▸ **PAGE EXCERPT**:
****************************************

I have shamelessly poached this topic from a history forum, which posed the question back in 2006 - was Joan of Arc really a man. Now, the thinking behind this was related to a medical condition known as "testicular feminization syndrome" or "complete androgen insensitivity syndrome".
From the website: "The complete androgen insensitivity syndrome is usually detected at puberty when a girl should but does not begin to menstruate. Many of the girls with the syndrome have no pubic or axillary (armpit) hair. They have luxuriant scalp hair without temporal (male-pattern) balding. They are sterile and cannot bear children."
What do we know of Joan that might fall into the above catergory.
1. There was no obvious signs of menstration.
2. She bore no children - child bearing would have been common for a girl of her age - and engaged in no known sexual activity.
3. Despite the saintly modern day depictions, Joan was, by nature of her ancestry, considered to have been short, dark complexioned and swarthy - almost masculine in appearance.
4. Yes she did undergo an "inspection" to ascertain that she was still "virgo intacta" - but would those women who examined her have been at all familiar with a medical condition in which a male took upon, to all intents and purposes, female form. And quite frankly, no man would have undertaken such an intimate examination of a woman.
5. The Duke of Alencon, in his later reflections on Joan, was said to have remarked "... it was if she had known how to be a man-at-armss following the wars since her youth.." And the Burgundian Chronicler Georges Chastellain also commented on her manly skills.
So, just as there is the mystery of Pope Joan - could we have the mystery of John of Arc??

****************************************

▸ **RECORDED DATA**:
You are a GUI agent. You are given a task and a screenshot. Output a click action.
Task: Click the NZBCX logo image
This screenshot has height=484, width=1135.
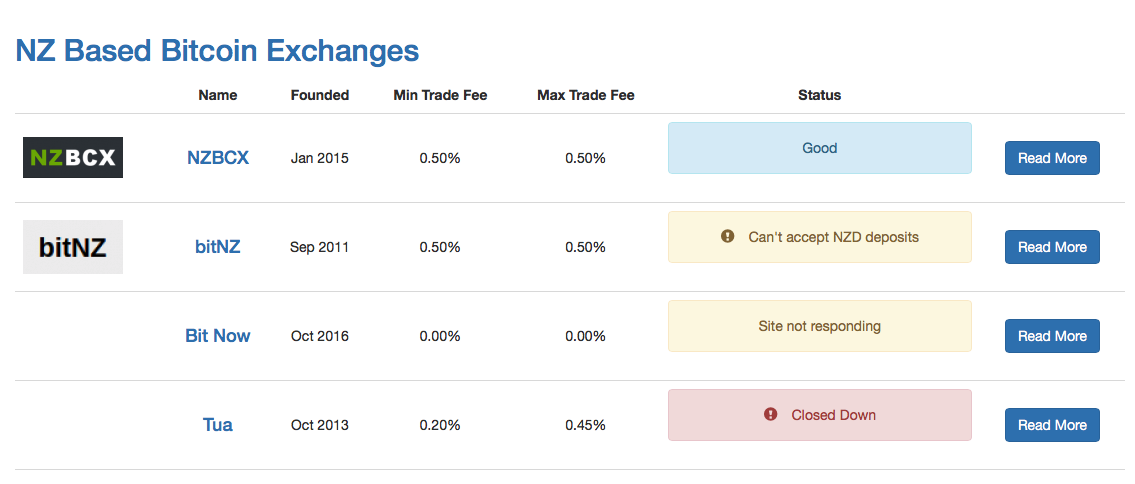(73, 157)
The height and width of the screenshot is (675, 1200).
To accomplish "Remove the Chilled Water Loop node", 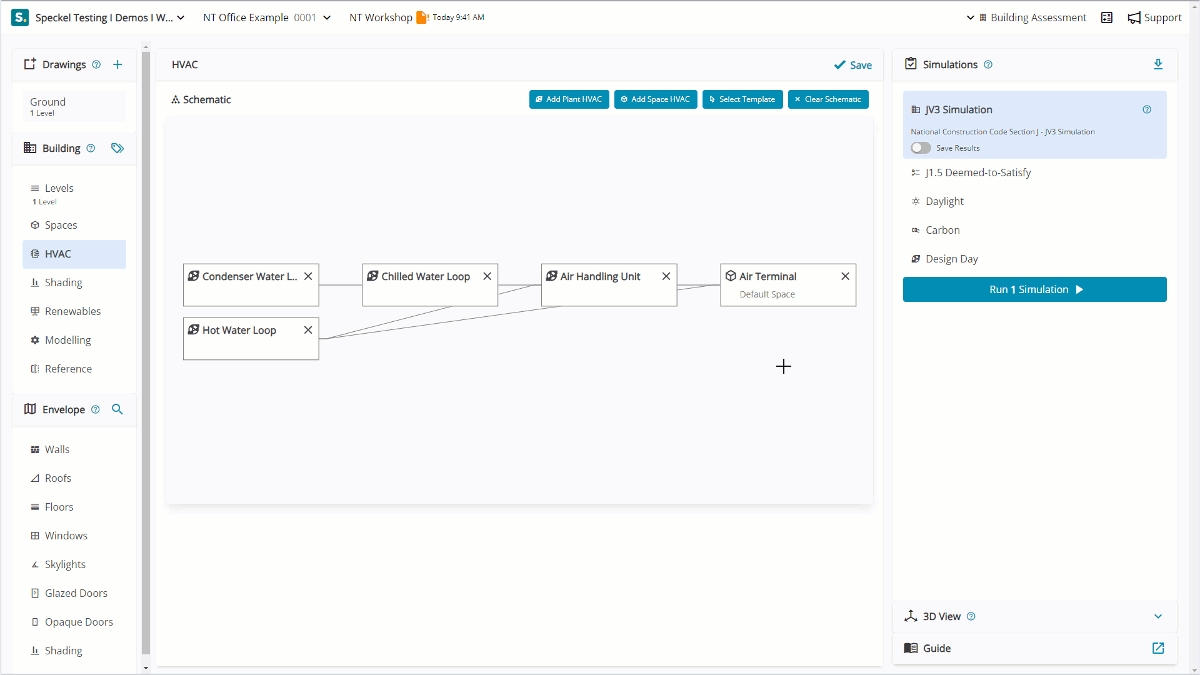I will (487, 276).
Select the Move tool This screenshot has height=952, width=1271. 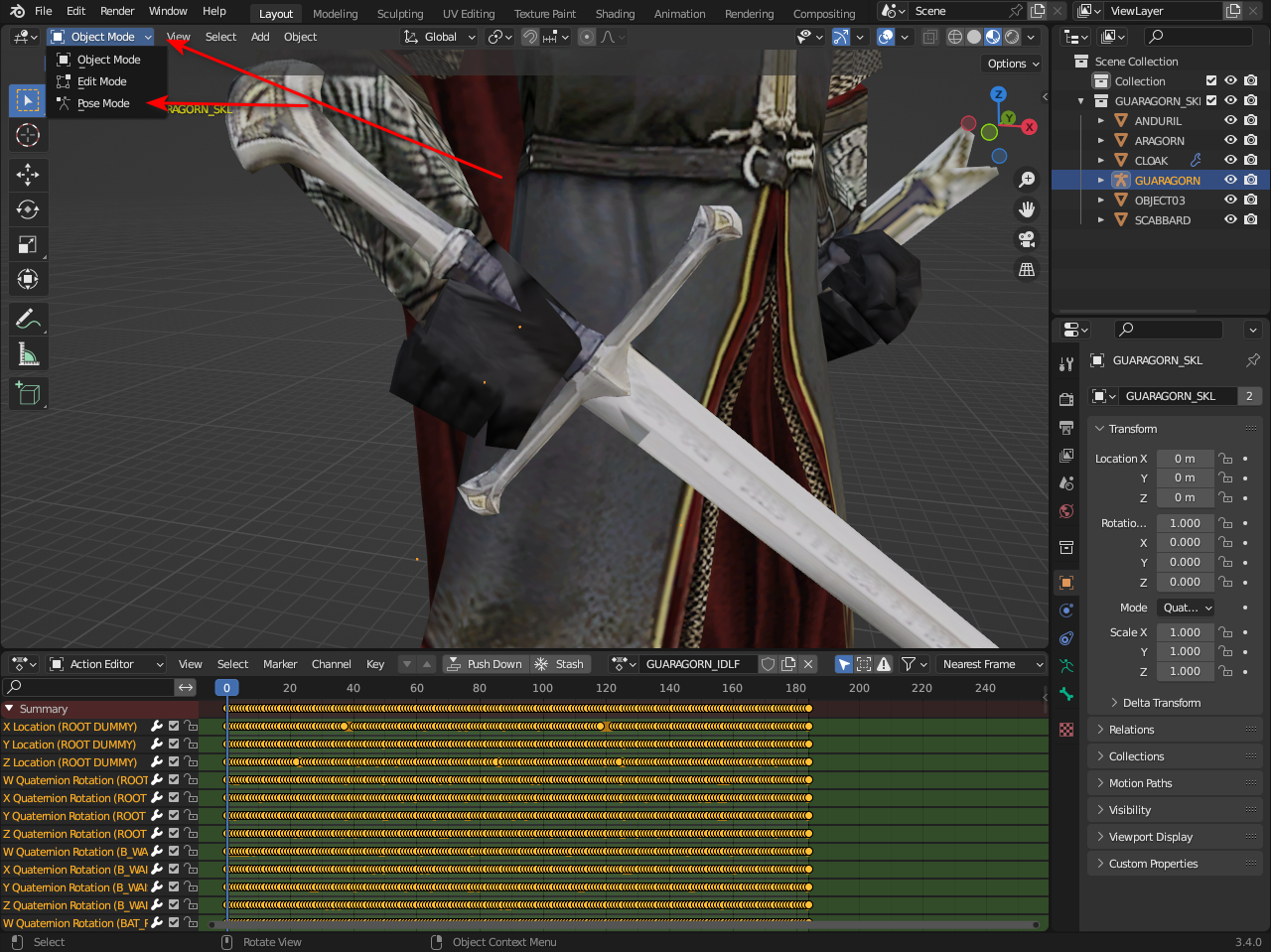(28, 175)
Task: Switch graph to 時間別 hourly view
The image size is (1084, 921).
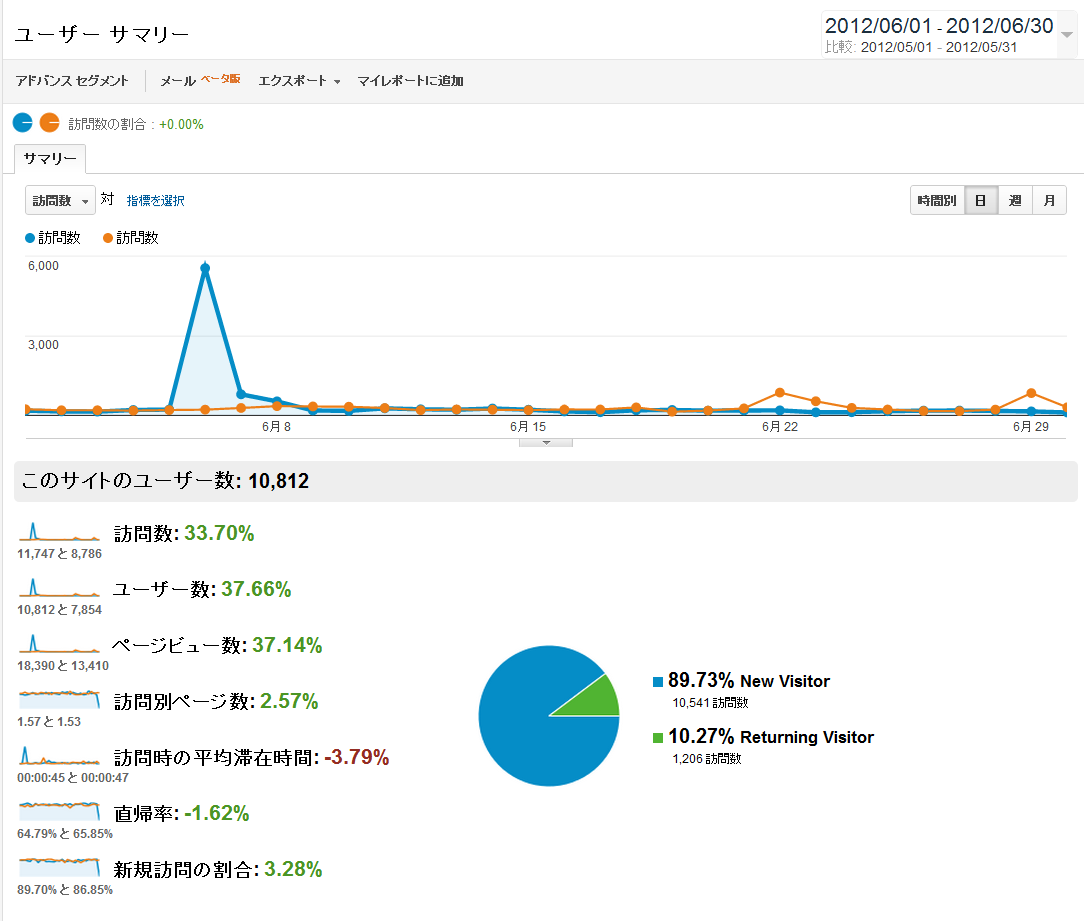Action: coord(937,201)

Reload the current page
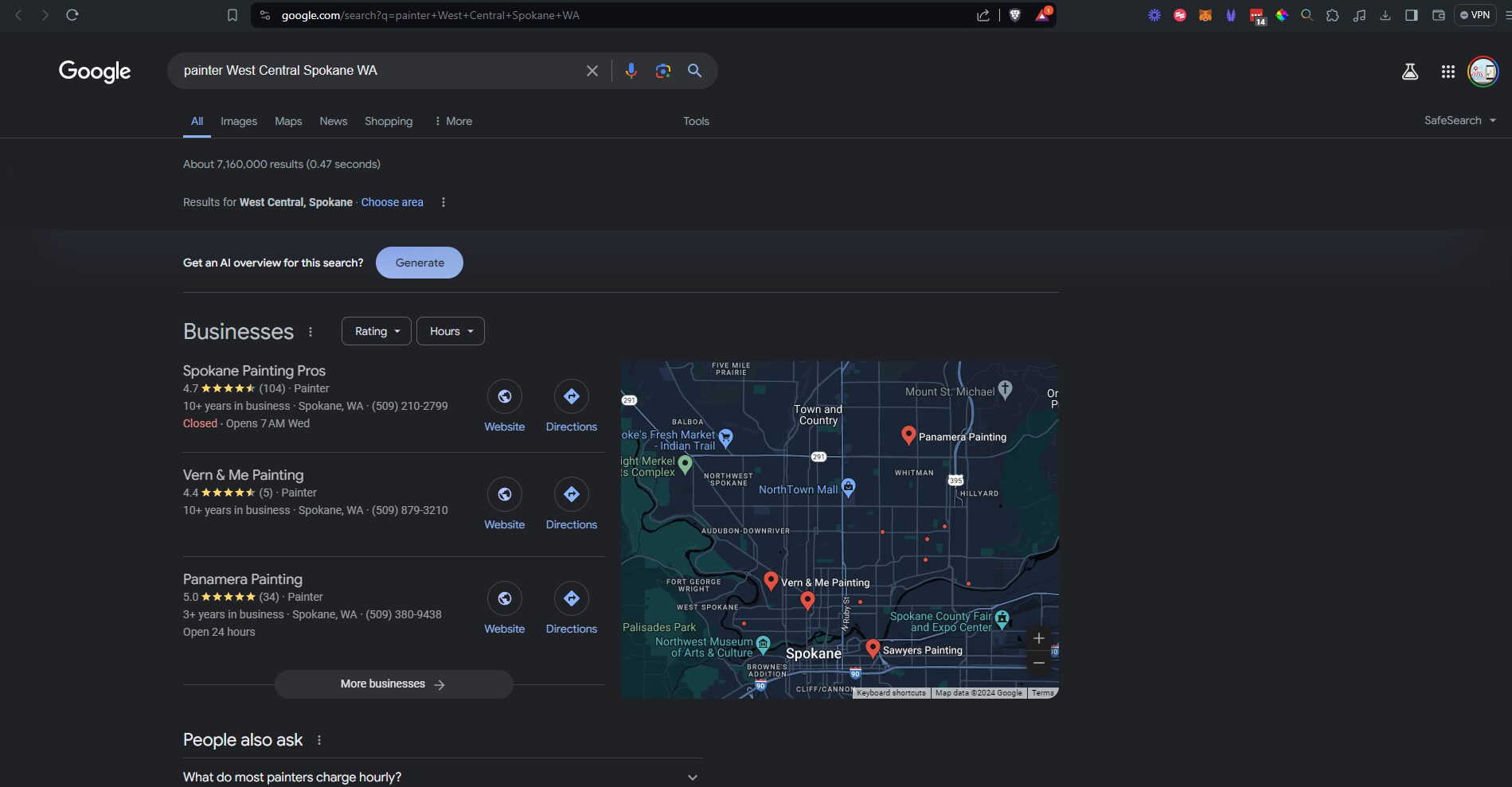(x=72, y=15)
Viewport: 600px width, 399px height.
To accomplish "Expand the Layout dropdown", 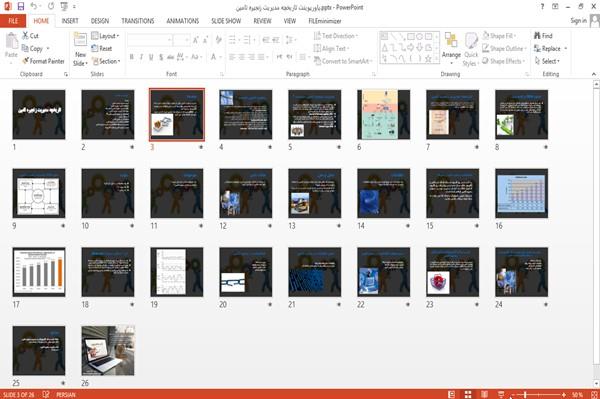I will coord(105,36).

****************************************

▸ **TASK SET**:
a – According to the post about Joan of Arc, in what year did the history forum raise the question of whether she was really a man?
b – In the post about Joan of Arc, take the part that opens with the words containing "What do we know" and closes with "known sexual activity.". Write it out again, substituting "offspring" for "children".
The listing is not needed for any of this work.

▸ **SOLUTIONS TO THE EXERCISE**:
a – 2006

b –
What do we know of Joan that might fall into the above catergory.
1. There was no obvious signs of menstration.
2. She bore no offspring - child bearing would have been common for a girl of her age - and engaged in no known sexual activity.